■ **Objectives**:
a) Answer these questions about the Anaconda discussion, one answer per line, marked to match:
(i) Which file does Anaconda edit to change the PATH?
(ii) Whose suggestion is described as sounding easier?
(iii) On which operating system are Anaconda users said to especially miss this behavior?
b) Can you rewrite the paragraph of the Anaconda discussion that begins "I responded to a similar posting" in fewer words, keeping its main facts?
c) Proceed with the Anaconda discussion, continuing on from its last sentence.

====== Text provided ======

Mon 2019-06-01 06:20:39 UTC, E. Madison Bray:
>
> On Sun, Jun 2, 2019 at 11:46 PM darwin doppelganger:

> >
> > I responded to a similar posting with a link to directions
> > for removing anaconda. It seems to have worked just fine,
> > but Dima's suggestion sounds easier.
>
> One thing I've noticed a lot of Anaconda users don't realize or
> understand, especially on OSX, is that when you install Anaconda it
> gives you the option (enabled by default I think), to automatically
> add Anaconda's bin/ to their PATH.  It does this by actually editing
> their .profile (I believe)

It edits people's ~/.bash_profile adding a line to tweak the PATH
by *prepending* Anaconda to it.

 
> and adding some lines to manipulate the
> PATH.  Most people when they install Anaconda don't realize it's doing
> this.

====== Entries supplied ======

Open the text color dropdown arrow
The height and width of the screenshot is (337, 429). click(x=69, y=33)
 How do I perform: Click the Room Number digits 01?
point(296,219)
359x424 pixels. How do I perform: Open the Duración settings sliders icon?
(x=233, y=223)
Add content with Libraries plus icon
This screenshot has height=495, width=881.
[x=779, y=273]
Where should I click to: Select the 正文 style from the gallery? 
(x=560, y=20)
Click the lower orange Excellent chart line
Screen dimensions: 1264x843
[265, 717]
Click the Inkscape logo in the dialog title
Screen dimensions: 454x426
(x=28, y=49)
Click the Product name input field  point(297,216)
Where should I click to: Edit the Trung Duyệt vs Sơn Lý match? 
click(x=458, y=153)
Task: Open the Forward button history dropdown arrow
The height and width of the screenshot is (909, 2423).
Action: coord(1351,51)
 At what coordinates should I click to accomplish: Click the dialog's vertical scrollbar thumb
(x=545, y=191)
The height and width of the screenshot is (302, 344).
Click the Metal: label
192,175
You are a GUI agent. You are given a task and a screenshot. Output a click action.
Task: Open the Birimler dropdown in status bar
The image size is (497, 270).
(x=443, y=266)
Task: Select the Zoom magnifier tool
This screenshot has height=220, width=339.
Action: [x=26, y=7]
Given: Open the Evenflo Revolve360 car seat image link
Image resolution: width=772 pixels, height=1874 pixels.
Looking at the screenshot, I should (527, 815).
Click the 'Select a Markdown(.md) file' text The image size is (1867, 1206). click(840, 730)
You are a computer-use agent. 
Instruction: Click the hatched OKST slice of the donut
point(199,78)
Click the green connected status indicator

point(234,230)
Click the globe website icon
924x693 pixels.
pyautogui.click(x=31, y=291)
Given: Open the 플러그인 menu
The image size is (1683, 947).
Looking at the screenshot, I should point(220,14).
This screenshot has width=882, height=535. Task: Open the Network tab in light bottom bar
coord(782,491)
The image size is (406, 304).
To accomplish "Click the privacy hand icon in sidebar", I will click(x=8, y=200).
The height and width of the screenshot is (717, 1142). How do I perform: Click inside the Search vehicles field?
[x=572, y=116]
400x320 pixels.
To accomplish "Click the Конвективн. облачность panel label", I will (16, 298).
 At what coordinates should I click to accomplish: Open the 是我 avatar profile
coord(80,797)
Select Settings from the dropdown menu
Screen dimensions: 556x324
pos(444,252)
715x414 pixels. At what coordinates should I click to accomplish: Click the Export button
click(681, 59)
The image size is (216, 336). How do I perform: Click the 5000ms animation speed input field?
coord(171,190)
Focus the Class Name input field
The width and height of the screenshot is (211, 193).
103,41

======

■ **Results of the exercise**:
a)
(i) ~/.bash_profile
(ii) Dima's
(iii) OSX

b) The writer answered a similar post with a link to directions for removing Anaconda, which seemed to work fine, though Dima's suggestion sounds easier.

c)
>
> I have no problem with that in principle, as it's certainly a
> convenience if you plan on making Anaconda your primary Python
> distribution.  But I feel like more of than not it creates confusion,
> as users often have multiple Python distributions (including Homebrew)
> on their systems and get confused about which one the should be using.
> This extends beyond Python too, now that Anaconda has become a more
> generic packaging solution.
>
> I think the key here is not "remove Anaconda" itself, but just not
> allow it to add itself to your PATH if you don't plan on using it
> every day, and instead only manually activate the Anaconda environment
> when you do explicitly plan to use it.

Would it make sense to mitigate this frequent source of problems
for Sage users by detecting the presence of Anaconda and issuing
a helpful message indicating Anaconda was detected and it being
in the PATH is likely to prevent sage from running or from building,
and offering hints on how to undo Anaconda's PATH-tweaking?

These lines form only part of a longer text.